Fr. Tony’s Midweek Message
Metaphors Galore
March 22, 2017
As we prepare in two weeks to go into Holy Week, it is important to remember that many of the images, affirmations, and points of gratitude we express as Christians, especially about those things that are most central in our faith, are symbolic and metaphorical efforts, limping and imperfect all, to express what is beyond our ability to conceive of, let alone express.
From the beginning, Christians have seen the death of Christ on the cross as not simply a case of miscarried justice or persecution, but something much more.  St. Paul, writing just a couple of decades after Jesus’ death, quotes the apostolic tradition that he received from others and affirms, “For I delivered to you as of first importance what I also received: that Christ died for our sins in accordance with the [Hebrew] scriptures, that he was buried, that he was raised on the third day in accordance with the scriptures, and that he appeared…” (1 Cor. 15:3-5).  He also writes, “God was in Christ reconciling the world unto Himself, no longer counting against them their over-stepping of bounds, but rather giving to us what it is that reconciliation really means” (2 Cor. 5:19).
We tend to read such statements as if Paul were teaching a doctrine of atonement that sees the Cross as transferred punishment, where Jesus is punished in our stead to placate the anger of a Deity demanding violence and blood to set things right.  But this doctrine is an artifact of the late Middle Ages and is nowhere explicitly taught before St.
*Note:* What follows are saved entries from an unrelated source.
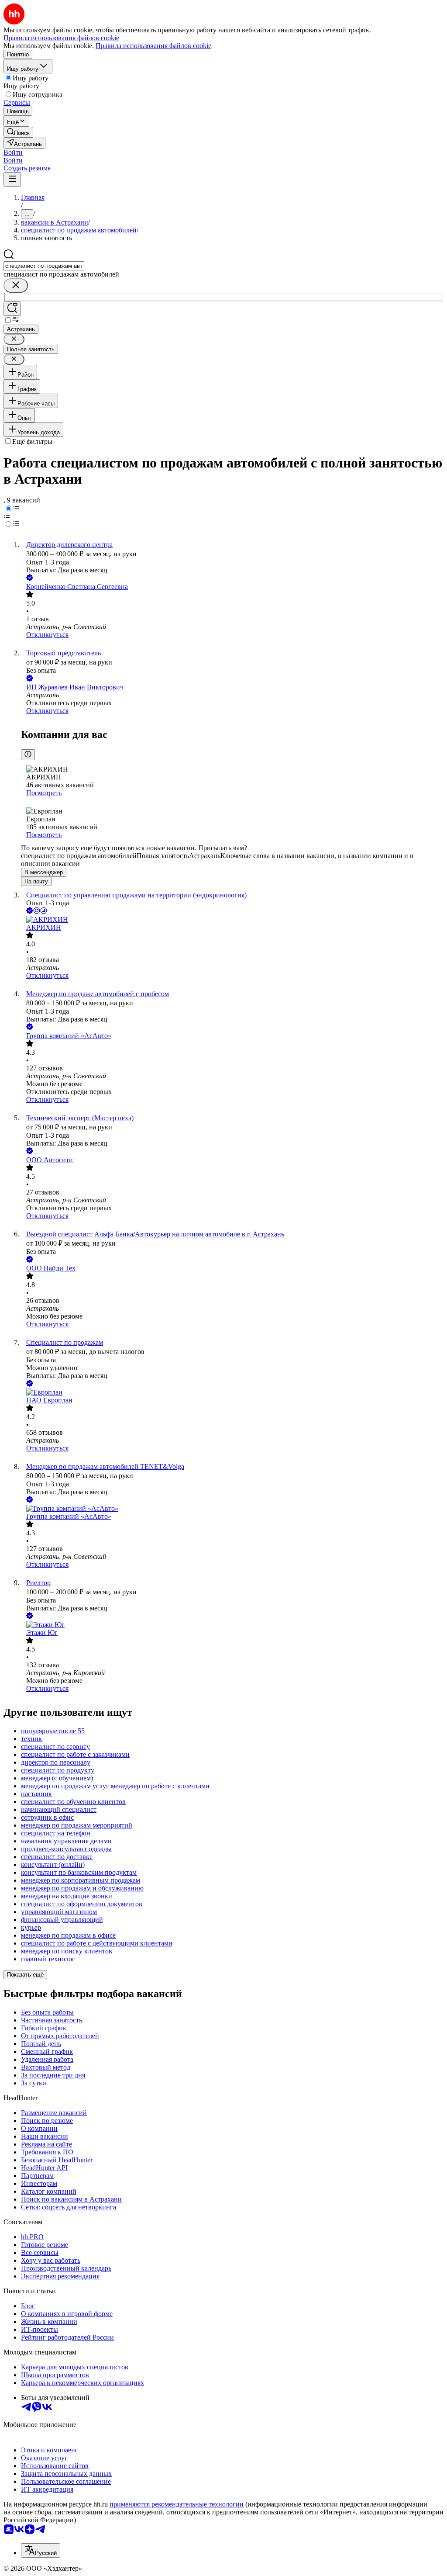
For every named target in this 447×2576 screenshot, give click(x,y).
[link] (18, 132)
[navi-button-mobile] (12, 179)
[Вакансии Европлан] (232, 1392)
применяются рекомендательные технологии (177, 2504)
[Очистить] (15, 285)
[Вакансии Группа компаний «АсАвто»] (232, 1509)
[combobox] (43, 265)
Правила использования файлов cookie (153, 45)
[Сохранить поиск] (12, 308)
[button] (13, 152)
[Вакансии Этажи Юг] (232, 1625)
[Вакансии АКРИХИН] (232, 920)
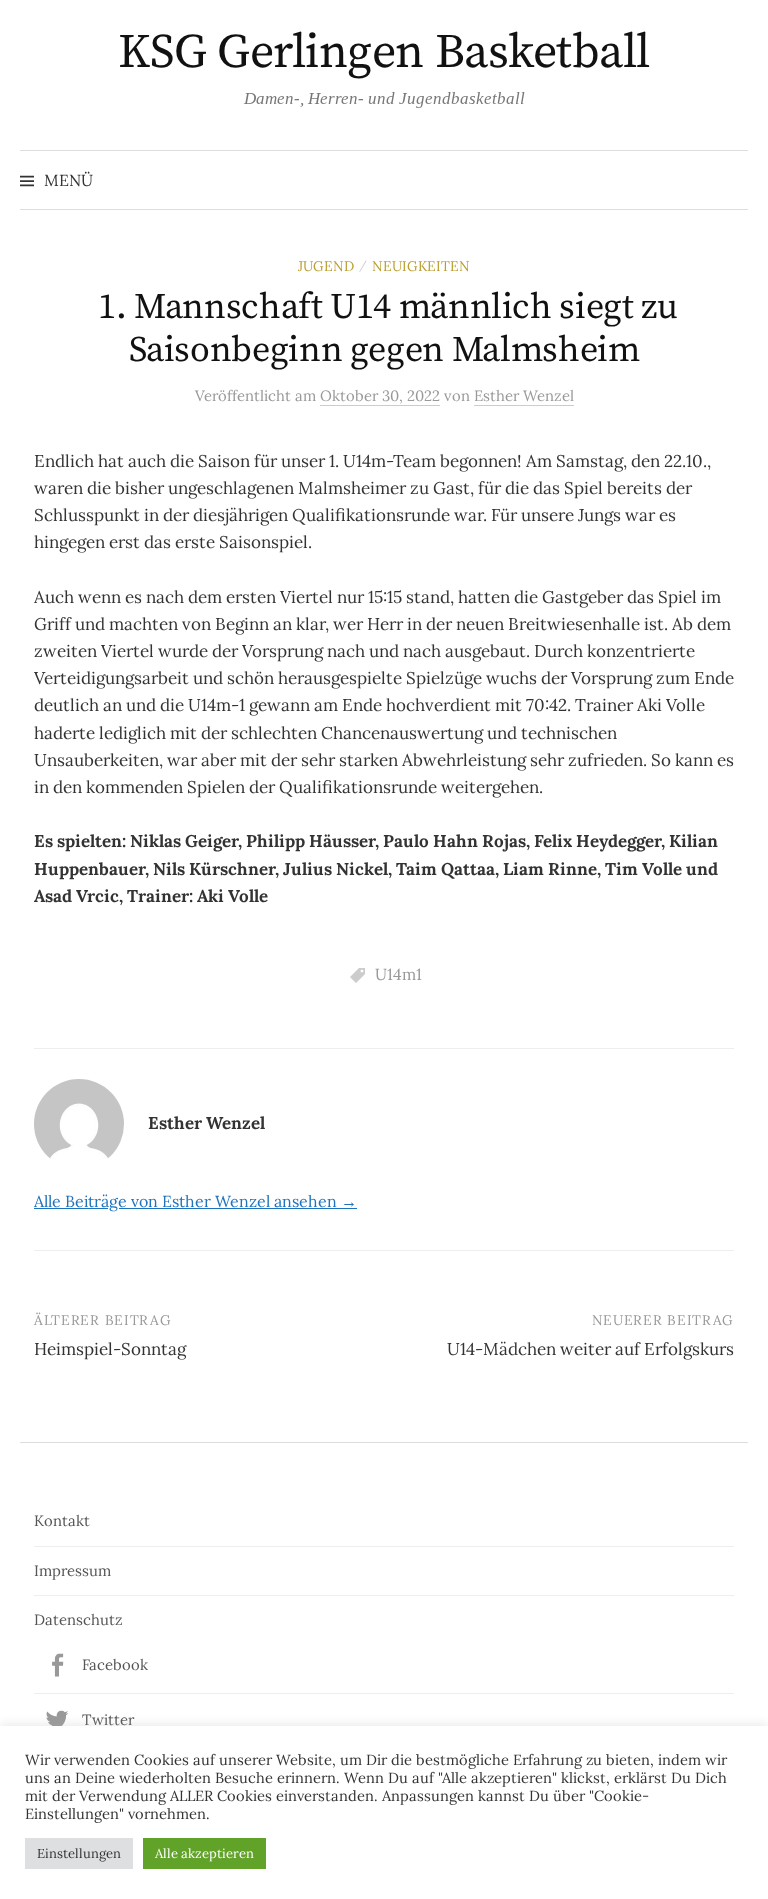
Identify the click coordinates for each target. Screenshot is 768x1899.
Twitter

Anselm of Canterbury.
Instead, Paul uses a wide variety of sometimes contradictory metaphors to describe what Christ accomplished for us and in us: 
·      justification (declare or make morally upright),
·      salvation (rescue on the field of battle),
·      reconciliation (restoring a personal relationship),
·      expiation (driving away ritual impurity or ‘covering over’ guilt),
·      redemption or ransom (purchase back from slavery or prison into freedom),
·      freedom (enjoying the status of a full citizen)
·      new creation (being made anew)
·      sanctification (being made or declared holy)
·      transformation (changing shapes)
·      glorification (being endowed with the light surrounding God)
Other writers in the New Testament also use other metaphors.  But none of these are ever seen by their authors as the sole or even wholly adequate description of what “Jesus died for us” or “Christ died for our sins” means. 
The fact is, the “wrath of God” describes more how our relationship with God feels to us when we are alienated from God than it describes God’s heart.   And it is we human beings who tend to think that violence can make things right, not God. 
In this light, our Christian belief that Christ “died for us” on the Cross takes on deep meaning. When we look at Jesus on the Cross, we see God suffering right along with us, dying along with us.  We are glimpsing from the inside what it looks like when God simply loves us, heals us, and forgives us.   It must never be some sick description of a bipolar child-abusing Deity.